Two plays later Pacheco fumbled and Deer Park had the ball at the Cardinal 15 and three plays after the turnover, Zack Dixon put the Stags up 44-0 on a 1-yard run with 10:05 to go.
Desperate to get points on the board, the Cardinals elected to go for it on fourth down. But Brendan Heikkila's run came up a yard short and gave the ball back to Deer Park on the 45. Seven plays later, six of those in the hands of Will Leonard, the Stags had their final points on the night with 3:49 to go.
Medical Lake had one final shot at breaking through to erase the zeros on the scoreboard. Starting from the 35-yard line as they did on six different occasions when Stag kicks sailed out of bounds, the Cards' last possession ended on the DP 45 when a Pachecho pass to Jarred Swanson was broken up.
Medical Lake looks ahead to Homecoming this Friday against Riverside, (1-4 GNL/4-4 overall) a team that Olsen described as “big and physical.” They led at Pullman 10-0 before falling 28-10. The Rams also had the lead on West Valley late, 26-25, but lost 43-26.

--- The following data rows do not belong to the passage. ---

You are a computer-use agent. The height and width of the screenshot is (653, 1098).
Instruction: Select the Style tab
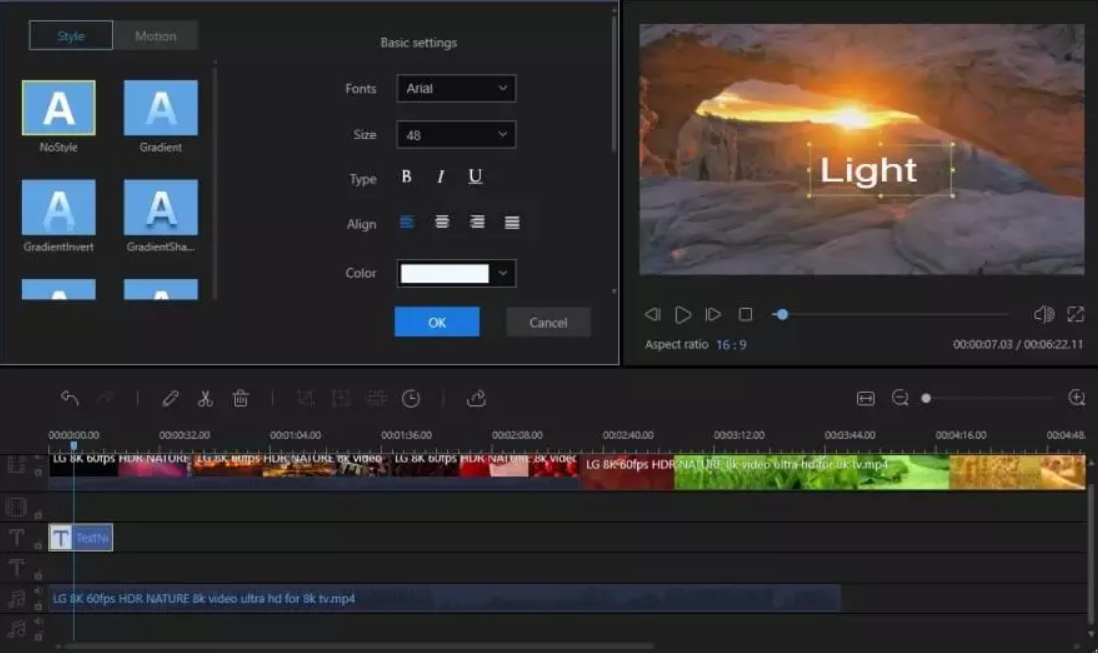[x=70, y=35]
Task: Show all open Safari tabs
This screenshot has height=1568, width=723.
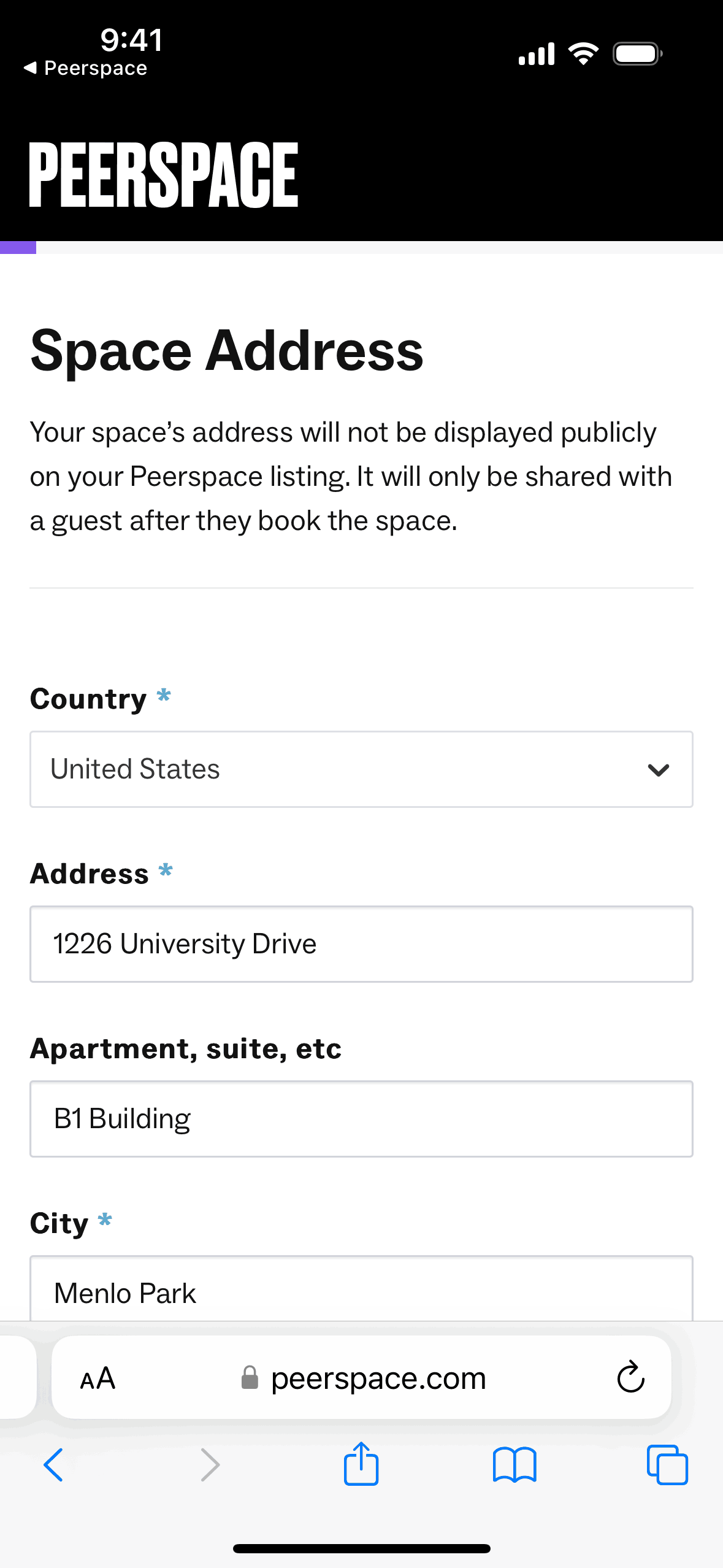Action: point(667,1465)
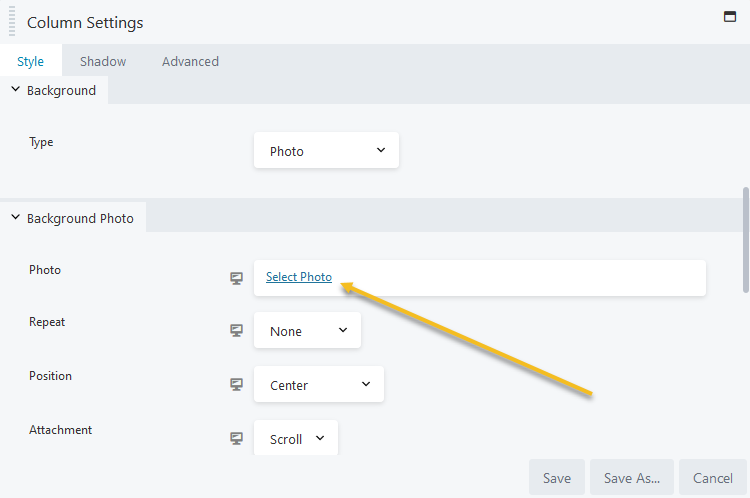Image resolution: width=750 pixels, height=498 pixels.
Task: Grab the drag handle beside Column Settings
Action: (12, 22)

As the season winds toward its end, Olsen insists, “we're still a thousand times better than we were last year,” something that may be a hard for many to understand.
“In two years I think we'll really be competitive because we'll be in that up cycle because of the kids we have,” Olsen said.
“The kids that need to get better are getting better and they are all sophomores,” the coach added. “You have Ryan Musser, Brendan Hekkila, Nick Pacheco and Richard Aley. “We're exactly where I thought we'd be. I said we needed three years to go through the cycle.”